Suara Aktivis Diancam Perisakan Digital, Perlindungan Jangan Tunggu Berdiri Lembaganya!

Muhammad Sufyan Abdurrahman
Ditulis oleh Muhammad Sufyan Abdurrahman diterbitkan Kamis 24 Jul 2025, 09:43 WIB
Neni Nurhayati, Direktur Democracy and Election Empowerment Partnership (DEEP) Indonesia. (Sumber: Dok. DEEP Indonesia)

Neni Nurhayati, Direktur Democracy and Election Empowerment Partnership (DEEP) Indonesia. (Sumber: Dok. DEEP Indonesia)

Neni Nurhayati mungkin tak pernah menyangka bahwa kritiknya terhadap kebijakan anggaran Pemerintah Provinsi Jawa Barat akan berujung pada teror digital yang begitu menyakitkan.

Direktur Democracy and Election Empowerment Partnership atau DEEP itu hanya menyuarakan haknya sebagai warga negara. Ia mempertanyakan transparansi dan penggunaan dana untuk belanja media yang dianggap tidak tepat.

Namun sejak unggahan foto dirinya muncul di akun resmi Dinas Komunikasi dan Informatika Provinsi Jawa Barat, Neni menjadi sasaran serangan siber yang sistematis.

Dua akun media sosial miliknya, Instagram dan TikTok, dibanjiri komentar kasar, ancaman, dan tudingan yang menyudutkan. Identitas pribadinya disebar tanpa izin.

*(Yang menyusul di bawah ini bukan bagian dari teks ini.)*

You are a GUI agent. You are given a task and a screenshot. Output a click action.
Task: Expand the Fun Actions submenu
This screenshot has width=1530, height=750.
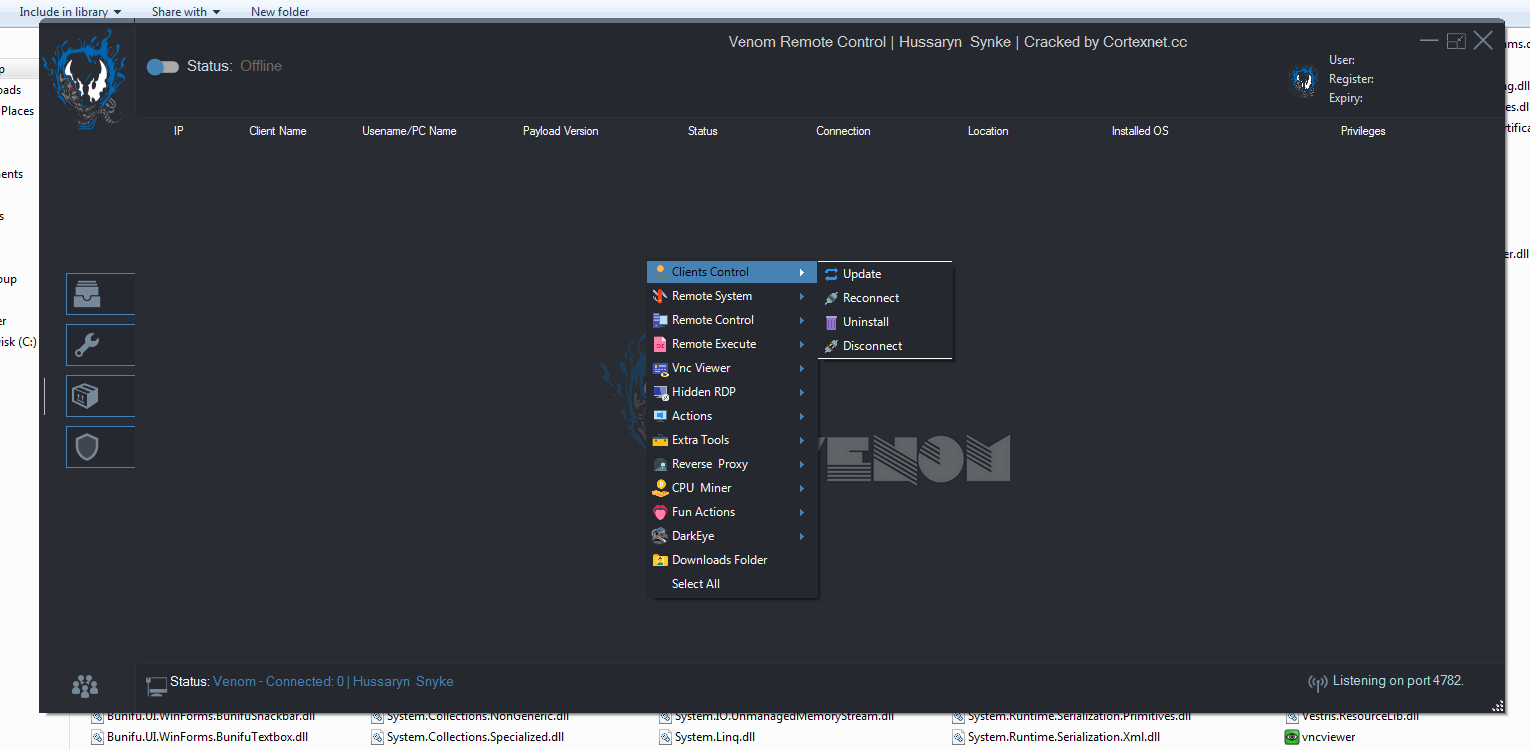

Serangan itu terjadi secara terorganisasi dan berpotensi menyeret anak-anaknya dalam pusaran kebencian yang sama sekali tidak berhubungan dengan substansi kritik yang ia lontarkan.

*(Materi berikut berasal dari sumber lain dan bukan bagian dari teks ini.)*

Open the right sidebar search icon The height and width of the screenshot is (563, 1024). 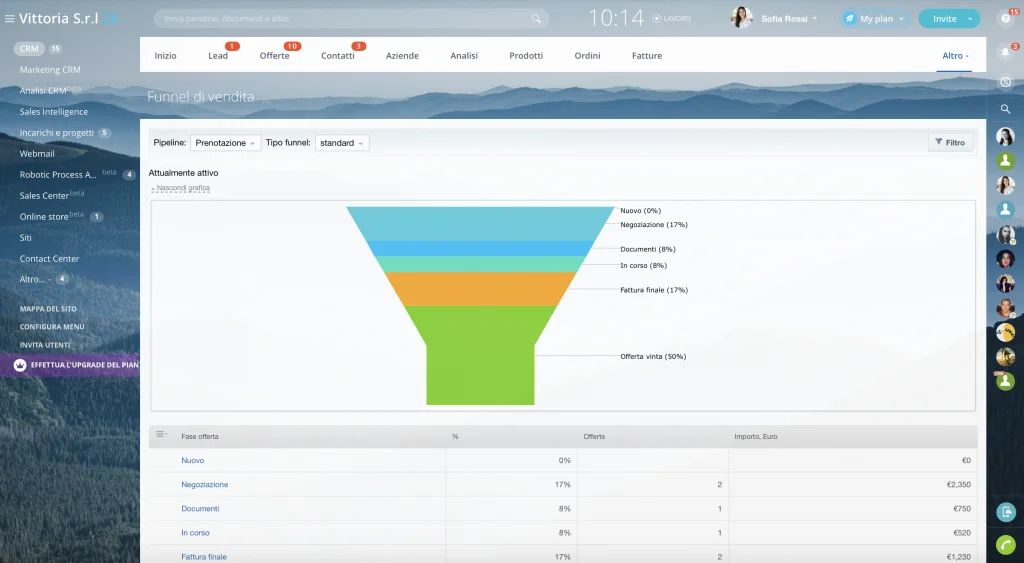tap(1006, 109)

Peristiwa ini menunjukkan bahwa ruang digital di Indonesia belum menjadi tempat aman bagi warga yang bersuara kritis, apalagi bagi perempuan.

Pengalaman serupa juga dialami Fatrisia Ain, seorang aktivis perempuan dari Buol, Sulawesi Tengah, yang selama ini mendampingi masyarakat adat dalam menolak eksploitasi sawit PT Hardaya Inti Plantation milik konglomerat nasional.

Ketika suaranya mulai terdengar di forum-forum lokal dan nasional, serangan digital pun datang bertubi-tubi. Akun-akun anonim menyebarkan tuduhan palsu, merusak reputasinya, dan mengancam keselamatan keluarganya.

Ia mengalami tekanan psikologis luar biasa hingga akhirnya menghentikan semua kegiatan advokasinya. Semua itu bermula dari satu unggahannya di Facebook.

Neni dan Fatrisia bukan satu-satunya korban. Mereka bagian dari gelombang besar aktivis lingkungan dan pembela hak warga yang menghadapi kekerasan digital secara global.

Laporan Global Witness yang dikutip The Guardian mencatat bahwa sembilan dari sepuluh aktivis lingkungan pernah mengalami pelecehan digital.

Dalam survei yang melibatkan lebih dari dua ratus responden dari lima puluh negara, ditemukan bahwa intimidasi di media sosial, penyebaran data pribadi, dan ancaman kekerasan fisik kerap terjadi terhadap para pembela lingkungan.

Laporan itu juga menunjukkan bahwa platform digital seperti Facebook menjadi tempat paling banyak terjadinya kekerasan, terutama terhadap perempuan muda.

Ironisnya, Meta sebagai perusahaan induk justru menghentikan kebijakan perlindungan khusus bagi aktivis sejak awal tahun ini.

Dari 126 kasus yang dicatat Global Witness, mayoritas tidak mendapat respons serius dari perusahaan. Pelaku serangan pun bebas beraksi tanpa konsekuensi hukum.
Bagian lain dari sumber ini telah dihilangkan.